### WORK INSTRUCTION
Can you quote exactly the stretch of lines from the one with "Embed (524, 1463)" through the final line of the material, both ends included?

### MATERIAL PROVIDED
----------------

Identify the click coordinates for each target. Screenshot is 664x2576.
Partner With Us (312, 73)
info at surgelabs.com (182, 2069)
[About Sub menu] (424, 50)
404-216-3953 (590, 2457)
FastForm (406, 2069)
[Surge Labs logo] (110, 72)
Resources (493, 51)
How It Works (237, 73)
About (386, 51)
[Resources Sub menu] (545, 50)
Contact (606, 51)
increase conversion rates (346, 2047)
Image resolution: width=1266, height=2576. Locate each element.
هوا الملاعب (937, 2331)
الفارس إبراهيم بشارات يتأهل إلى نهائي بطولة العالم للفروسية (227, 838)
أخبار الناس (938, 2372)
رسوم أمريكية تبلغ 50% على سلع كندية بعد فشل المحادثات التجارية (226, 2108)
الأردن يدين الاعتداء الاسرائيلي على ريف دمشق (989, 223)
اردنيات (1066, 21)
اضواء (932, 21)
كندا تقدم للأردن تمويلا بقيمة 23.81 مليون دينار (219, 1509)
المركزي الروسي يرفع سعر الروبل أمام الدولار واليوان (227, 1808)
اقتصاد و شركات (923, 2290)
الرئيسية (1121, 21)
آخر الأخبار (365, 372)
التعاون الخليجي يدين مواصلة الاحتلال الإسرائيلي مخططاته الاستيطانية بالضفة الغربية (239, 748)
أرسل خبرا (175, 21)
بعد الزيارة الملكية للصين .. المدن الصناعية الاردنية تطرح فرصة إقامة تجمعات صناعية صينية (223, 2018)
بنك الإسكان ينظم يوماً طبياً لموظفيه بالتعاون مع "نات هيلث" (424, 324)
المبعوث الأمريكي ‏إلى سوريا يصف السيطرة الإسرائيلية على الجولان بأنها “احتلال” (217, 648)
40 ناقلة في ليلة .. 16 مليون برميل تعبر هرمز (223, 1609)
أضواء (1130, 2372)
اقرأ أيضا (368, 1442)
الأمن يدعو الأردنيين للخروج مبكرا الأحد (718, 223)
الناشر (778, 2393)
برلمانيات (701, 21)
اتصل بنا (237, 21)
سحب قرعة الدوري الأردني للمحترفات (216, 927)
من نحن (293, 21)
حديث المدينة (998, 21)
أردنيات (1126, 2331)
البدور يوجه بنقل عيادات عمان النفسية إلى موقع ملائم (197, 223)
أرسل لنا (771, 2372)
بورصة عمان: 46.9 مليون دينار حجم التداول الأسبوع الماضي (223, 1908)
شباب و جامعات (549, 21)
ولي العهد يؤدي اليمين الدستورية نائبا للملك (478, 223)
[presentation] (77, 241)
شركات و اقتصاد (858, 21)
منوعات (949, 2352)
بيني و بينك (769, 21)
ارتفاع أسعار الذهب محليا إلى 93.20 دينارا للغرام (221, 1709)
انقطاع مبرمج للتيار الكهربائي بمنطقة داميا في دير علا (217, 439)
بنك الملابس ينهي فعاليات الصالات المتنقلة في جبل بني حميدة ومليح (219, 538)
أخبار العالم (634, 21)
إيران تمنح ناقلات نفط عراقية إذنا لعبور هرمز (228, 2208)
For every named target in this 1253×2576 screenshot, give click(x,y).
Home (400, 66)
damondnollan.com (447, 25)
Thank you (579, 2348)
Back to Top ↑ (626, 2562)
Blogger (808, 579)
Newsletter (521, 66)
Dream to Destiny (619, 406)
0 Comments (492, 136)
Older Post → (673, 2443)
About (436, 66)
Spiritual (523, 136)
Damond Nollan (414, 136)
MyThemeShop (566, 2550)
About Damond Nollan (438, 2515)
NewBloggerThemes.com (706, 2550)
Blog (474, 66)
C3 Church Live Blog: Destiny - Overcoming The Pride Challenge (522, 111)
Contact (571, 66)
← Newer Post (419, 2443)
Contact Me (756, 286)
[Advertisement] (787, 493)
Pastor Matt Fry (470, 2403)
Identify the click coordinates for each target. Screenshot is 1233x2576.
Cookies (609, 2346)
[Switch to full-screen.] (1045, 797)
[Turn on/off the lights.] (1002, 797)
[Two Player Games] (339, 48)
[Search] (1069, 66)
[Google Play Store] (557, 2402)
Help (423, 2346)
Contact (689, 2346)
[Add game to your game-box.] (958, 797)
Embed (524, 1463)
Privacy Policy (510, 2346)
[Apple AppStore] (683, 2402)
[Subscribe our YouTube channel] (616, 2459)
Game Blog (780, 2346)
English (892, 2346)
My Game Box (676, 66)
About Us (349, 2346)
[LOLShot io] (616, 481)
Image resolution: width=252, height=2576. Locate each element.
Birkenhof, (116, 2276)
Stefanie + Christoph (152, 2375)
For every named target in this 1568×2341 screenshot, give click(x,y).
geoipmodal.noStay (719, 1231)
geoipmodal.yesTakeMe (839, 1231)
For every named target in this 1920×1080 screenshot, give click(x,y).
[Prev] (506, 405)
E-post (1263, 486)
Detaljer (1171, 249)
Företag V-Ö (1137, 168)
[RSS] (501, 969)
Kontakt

----------------

### ANSWER
Embed (524, 1463)
Privacy Policy (510, 2346)
[Apple AppStore] (683, 2402)
[Subscribe our YouTube channel] (616, 2459)
Game Blog (780, 2346)
English (892, 2346)
My Game Box (676, 66)
About Us (349, 2346)
[LOLShot io] (616, 481)
Image resolution: width=252, height=2576. Locate each element.
Birkenhof, (116, 2276)
Stefanie + Christoph (152, 2375)
For every named target in this 1568×2341 screenshot, give click(x,y).
geoipmodal.noStay (719, 1231)
geoipmodal.yesTakeMe (839, 1231)
For every named target in this 1920×1080 screenshot, give click(x,y).
[Prev] (506, 405)
E-post (1263, 486)
Detaljer (1171, 249)
Företag V-Ö (1137, 168)
[RSS] (501, 969)
Kontakt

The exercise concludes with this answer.